Sulla valutazione sulle condizioni dei diritti umani nello Xinjiang la Cina “ha espresso chiaramente la sua posizione in molte occasioni. Ci opponiamo fermamente al rilascio di una cosiddetta valutazione sullo Xinjiang da parte dell’Ufficio del Alto Commissario per i diritti umani”. Secondo Pechino “la valutazione sia una pura trovata orchestrata dagli Stati Uniti e da una manciata di altri Paesi occidentali. Speriamo che l’Alto Commissario prenda la decisione giusta”, aveva concluso il portavoce.

La reazione dei gruppi per i diritti umani 

Anche i principali gruppi per i diritti umani, tra cui Human Rights Watch e Amnesty International, hanno accolto con favore la pubblicazione del rapporto.

Sophie Richardson, direttrice cinese di Human Rights Watch, ha affermato che il rapporto “mette a nudo le vaste violazioni dei diritti da parte della Cina” e che “i risultati schiaccianti spiegano perché Pechino ha combattuto con le unghie e con i denti per impedire la pubblicazione di questo rapporto”.

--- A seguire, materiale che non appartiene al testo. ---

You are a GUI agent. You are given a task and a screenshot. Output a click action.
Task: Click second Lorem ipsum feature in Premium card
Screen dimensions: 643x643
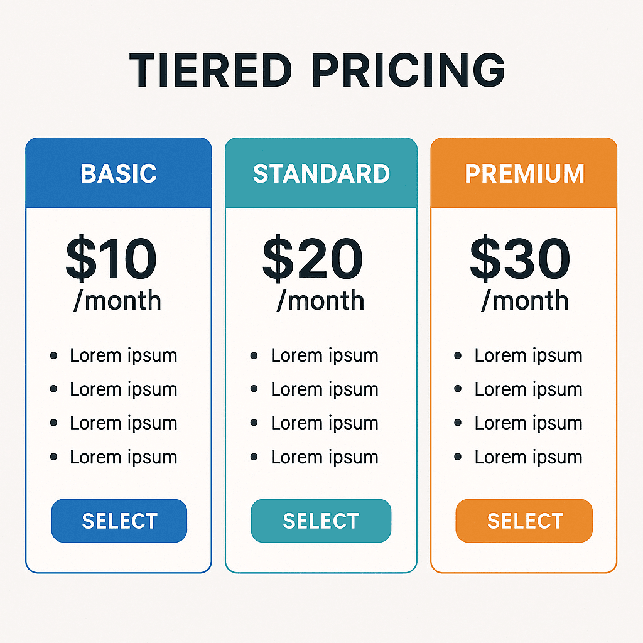tap(528, 389)
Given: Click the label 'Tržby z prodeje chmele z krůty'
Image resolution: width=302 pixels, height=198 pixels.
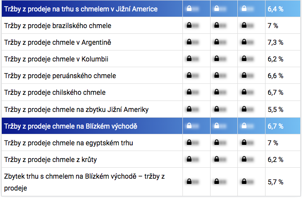Looking at the screenshot, I should click(x=51, y=159).
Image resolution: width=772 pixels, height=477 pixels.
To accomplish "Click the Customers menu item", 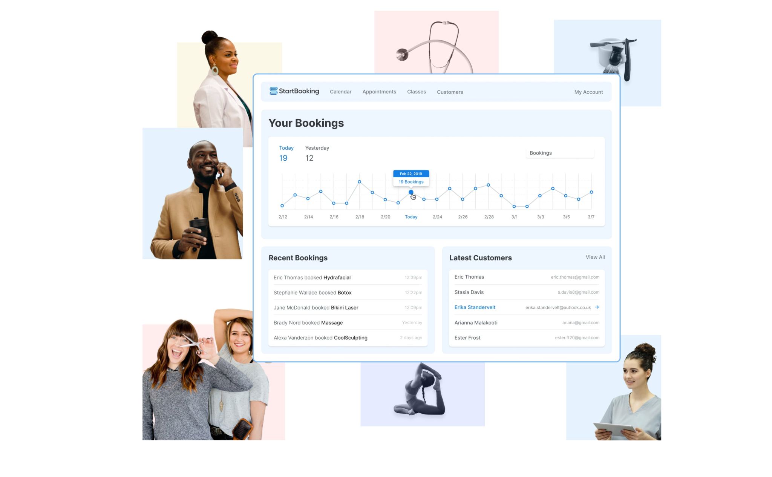I will 449,92.
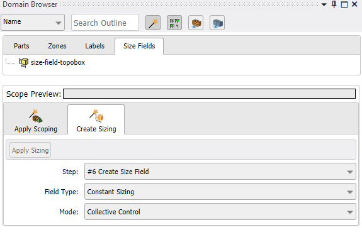Switch to the Zones tab

(57, 46)
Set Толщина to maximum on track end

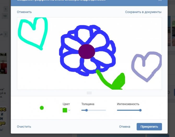click(106, 110)
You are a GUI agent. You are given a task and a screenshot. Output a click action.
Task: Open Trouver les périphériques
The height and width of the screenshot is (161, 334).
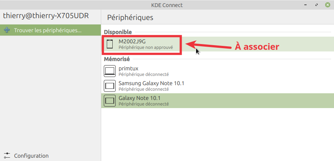pyautogui.click(x=47, y=30)
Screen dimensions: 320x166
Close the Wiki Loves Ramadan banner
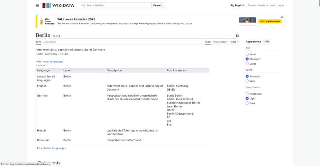tap(282, 17)
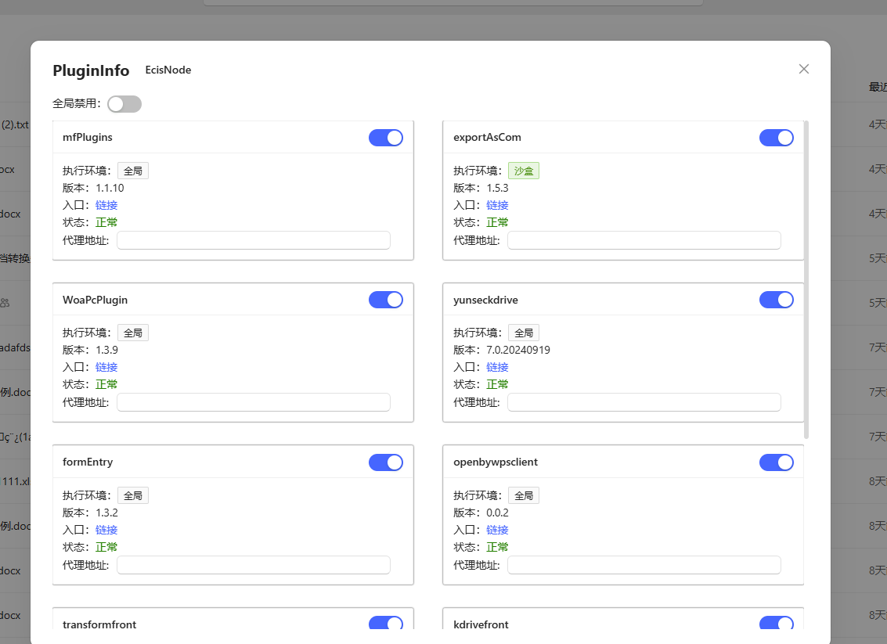887x644 pixels.
Task: Disable the WoaPcPlugin toggle
Action: (x=386, y=300)
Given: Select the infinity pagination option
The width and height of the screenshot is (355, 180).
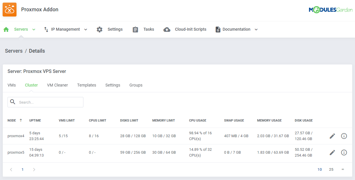Looking at the screenshot, I should [x=343, y=169].
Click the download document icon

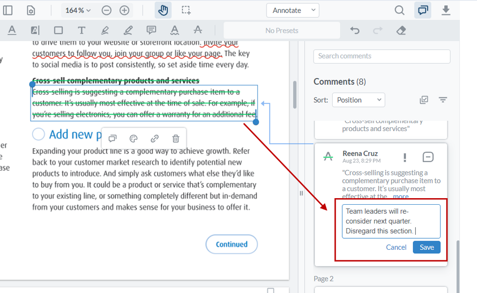[446, 10]
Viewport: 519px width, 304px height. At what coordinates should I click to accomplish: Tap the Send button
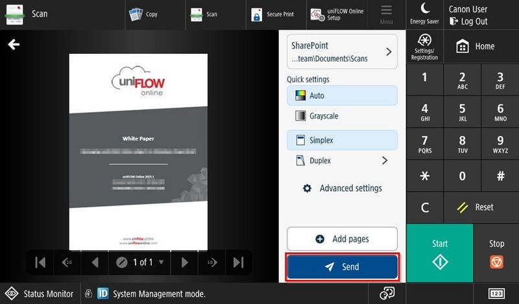click(342, 267)
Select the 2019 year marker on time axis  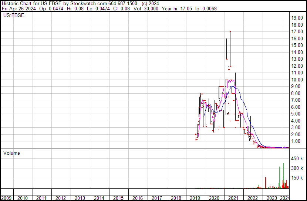click(195, 198)
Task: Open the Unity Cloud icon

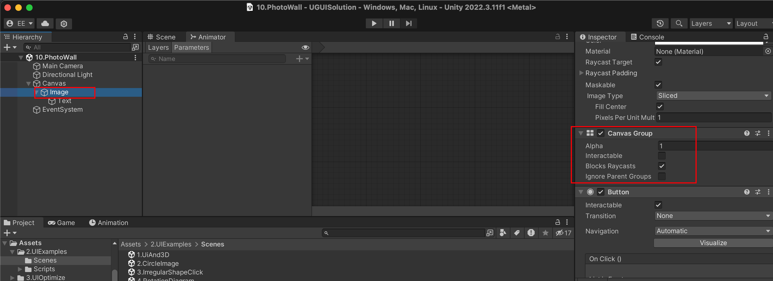Action: coord(45,23)
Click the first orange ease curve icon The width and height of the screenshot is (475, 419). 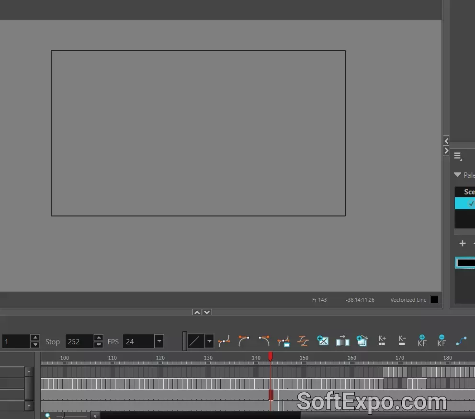click(224, 341)
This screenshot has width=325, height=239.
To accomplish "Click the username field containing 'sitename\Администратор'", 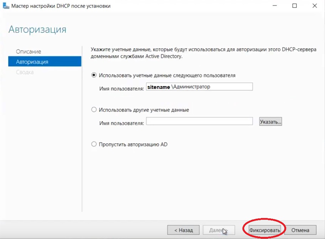I will pyautogui.click(x=199, y=87).
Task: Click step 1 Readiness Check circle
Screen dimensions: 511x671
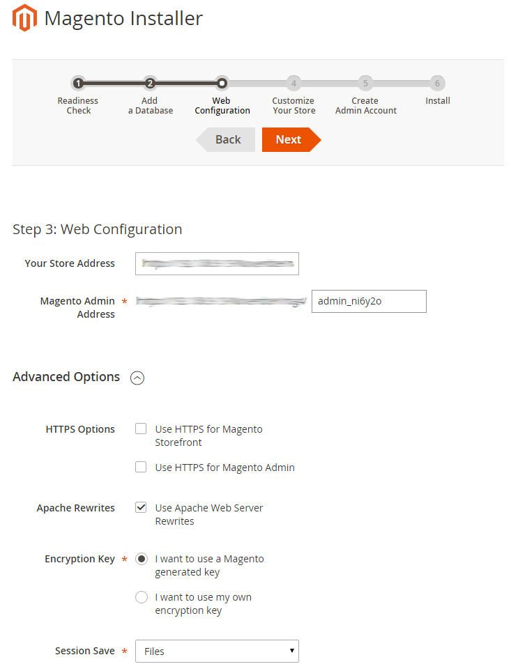Action: 78,83
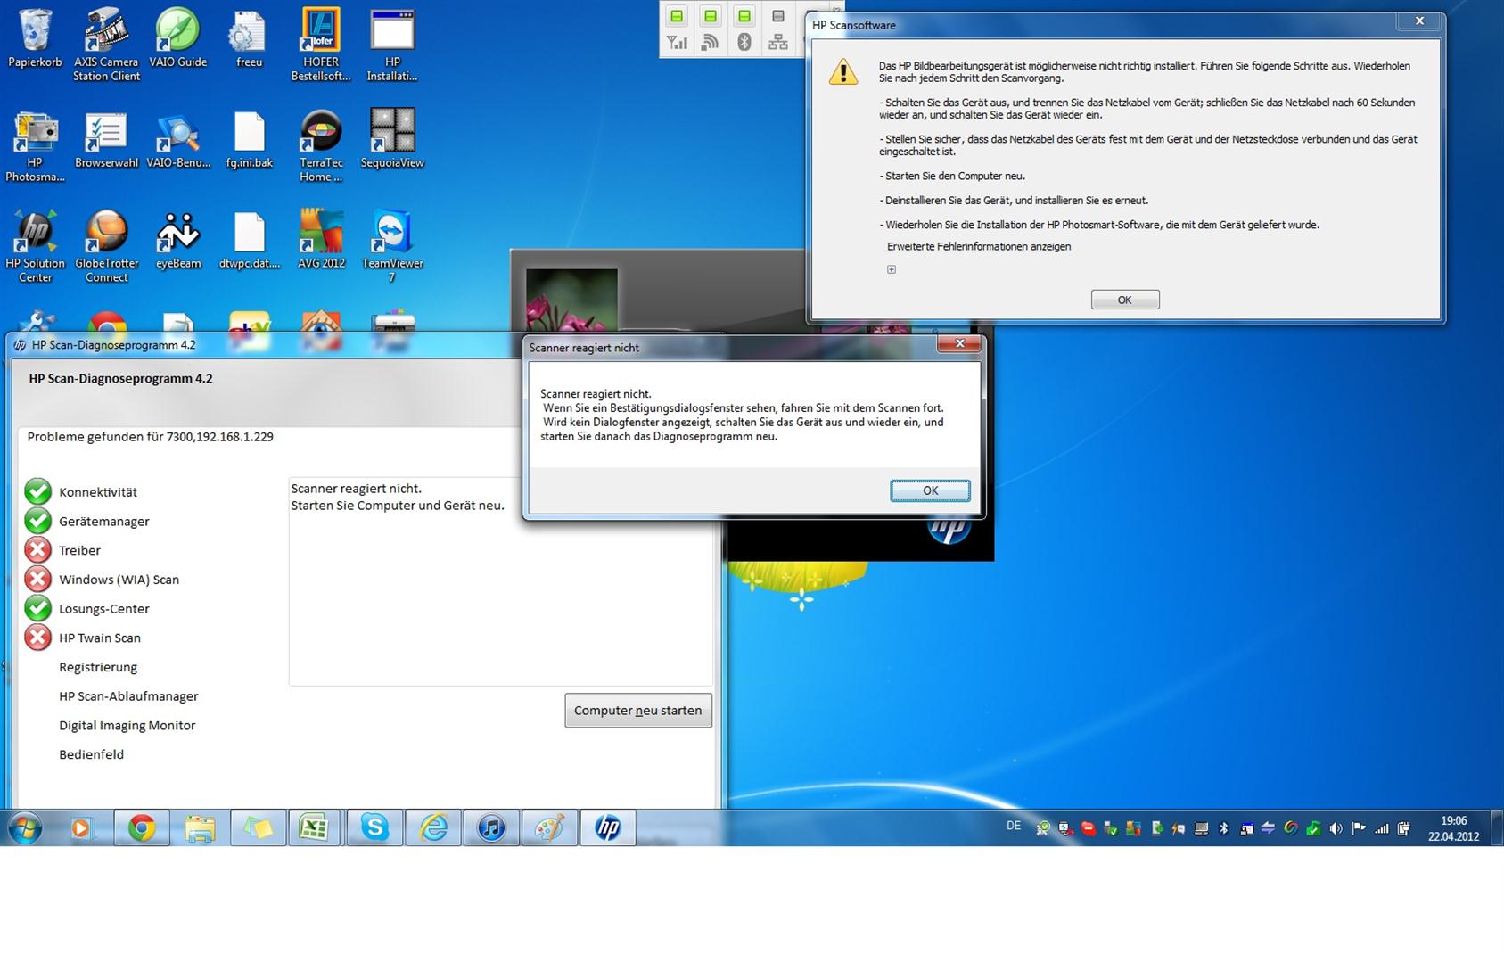Click the Skype icon in the taskbar
The height and width of the screenshot is (963, 1504).
pyautogui.click(x=374, y=828)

Agnes Callamard, segretario generale di Amnesty International, nel frattempo ha condannato l'”inescusabile ritardo” nella pubblicazione del rapporto, e ha affermato:

Deve esserci responsabilità per i crimini del governo cinese contro l’umanità, anche attraverso l’identificazione e l’eventuale perseguimento di quegli individui sospettati di responsabilità.